▸ **WHAT YOU HAVE TO DO**
Exactly as they appear, copy the lines from the one holding "How do I perform: Click the" through the end of the records, leaving pictures out.

(Dataset entries)
'''
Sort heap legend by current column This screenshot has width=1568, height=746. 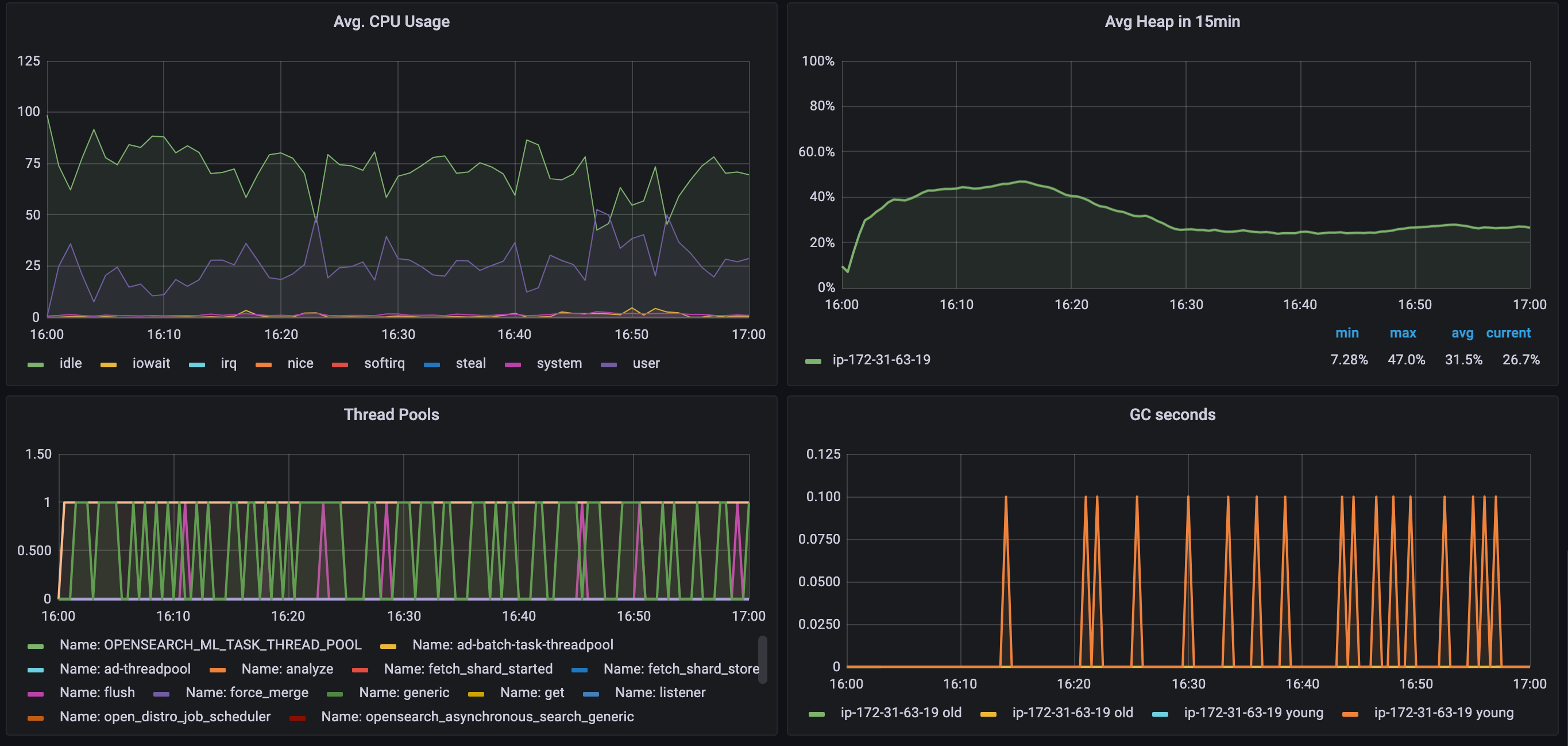coord(1508,333)
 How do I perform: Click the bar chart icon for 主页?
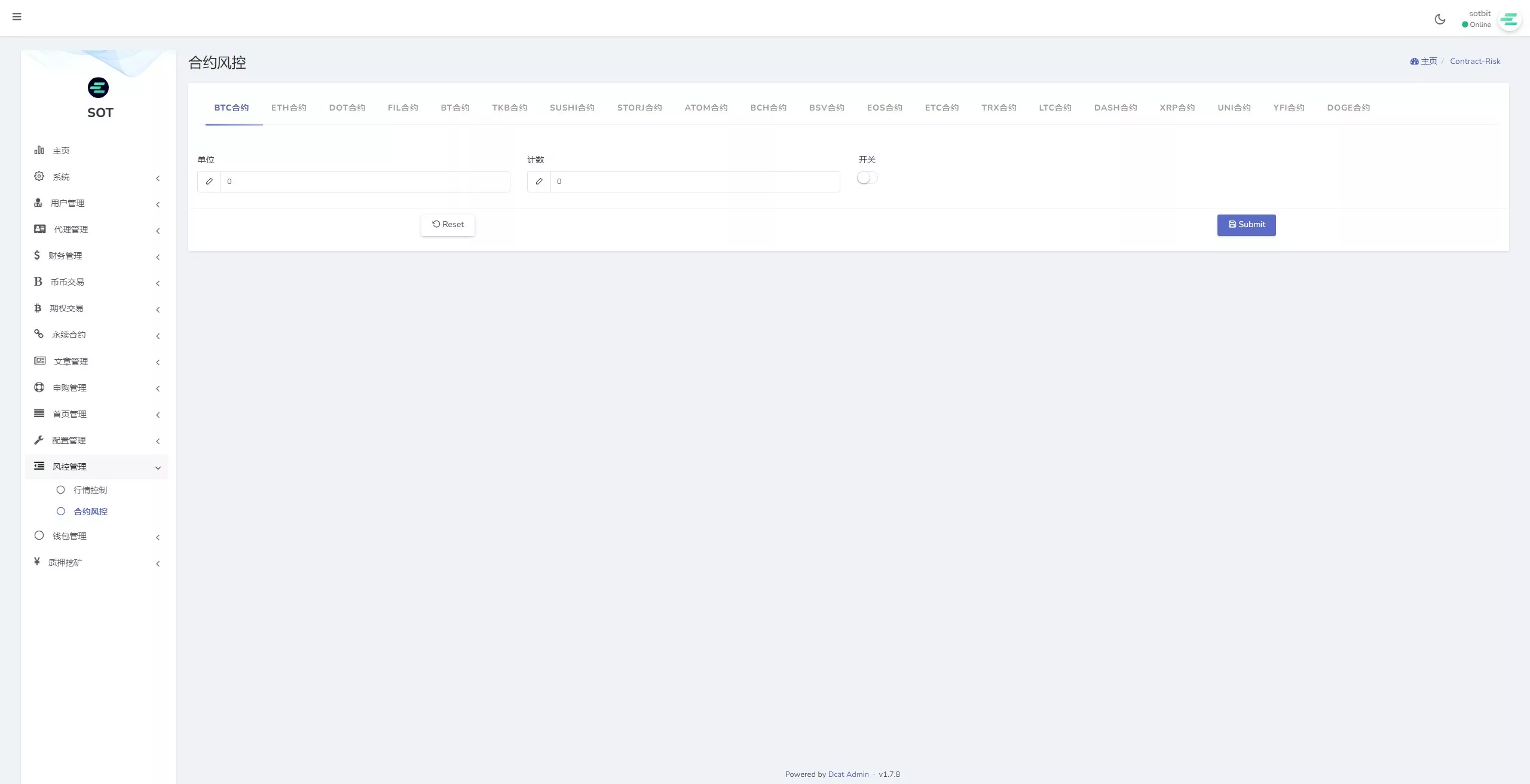coord(39,150)
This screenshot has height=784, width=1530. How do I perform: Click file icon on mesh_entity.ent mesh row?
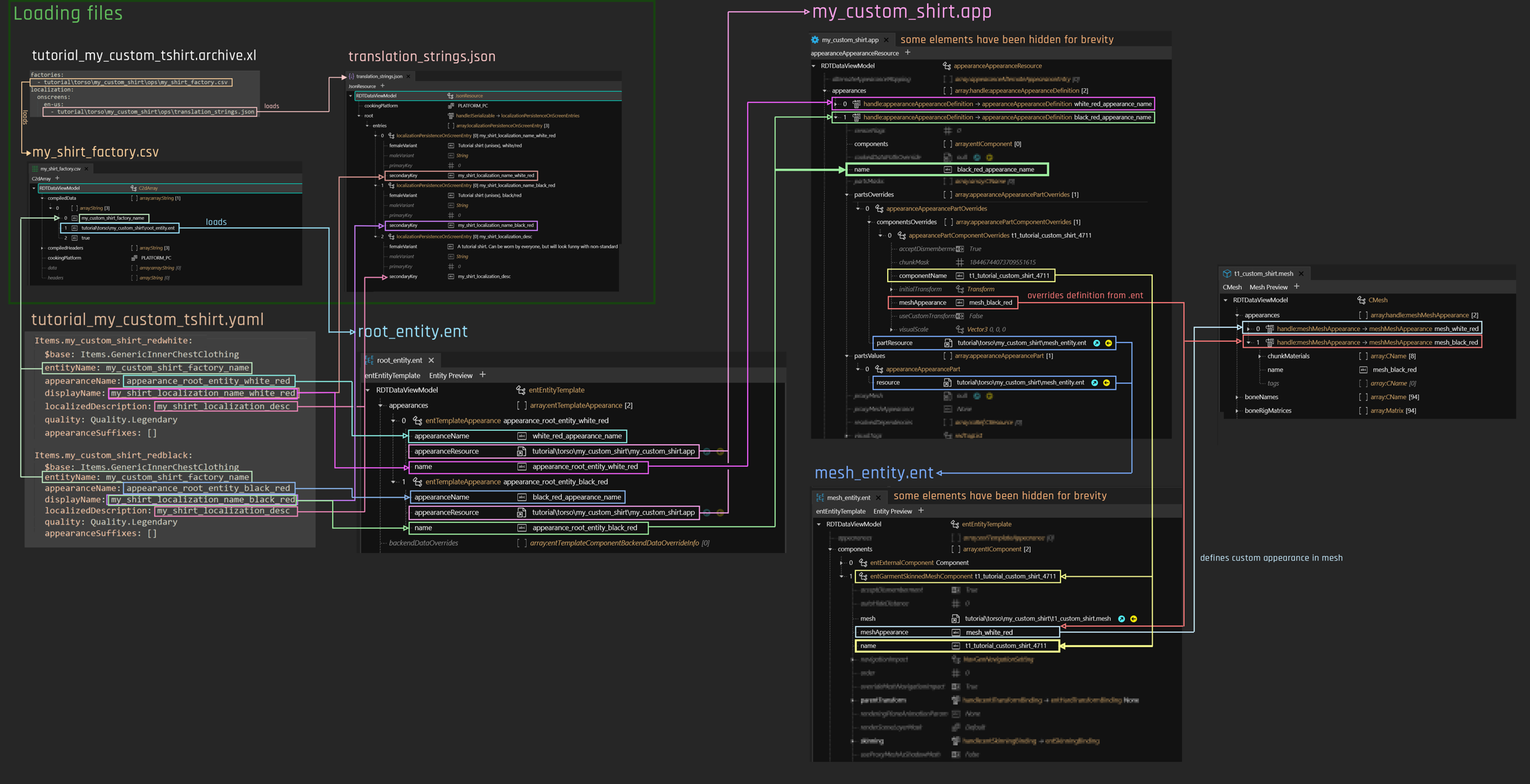coord(955,619)
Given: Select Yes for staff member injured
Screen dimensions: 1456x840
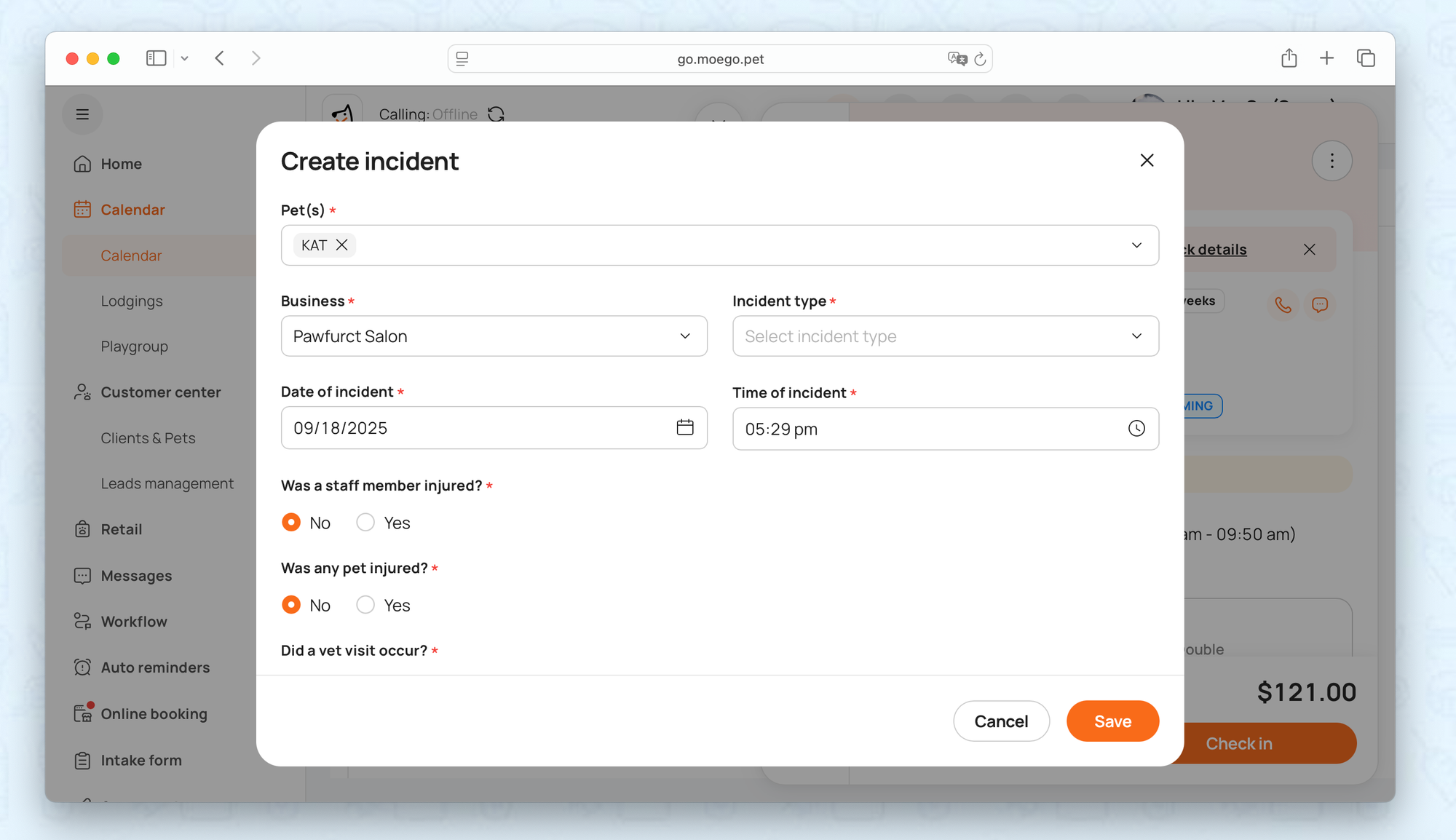Looking at the screenshot, I should click(x=365, y=523).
'''
▸ **EXPECTED ANSWER**
 How do I perform: Click the bar chart icon for 主页?
coord(39,150)
This screenshot has height=784, width=1530. How do I perform: Click file icon on mesh_entity.ent mesh row?
coord(955,619)
Given: Select Yes for staff member injured
Screen dimensions: 1456x840
Looking at the screenshot, I should click(x=365, y=523).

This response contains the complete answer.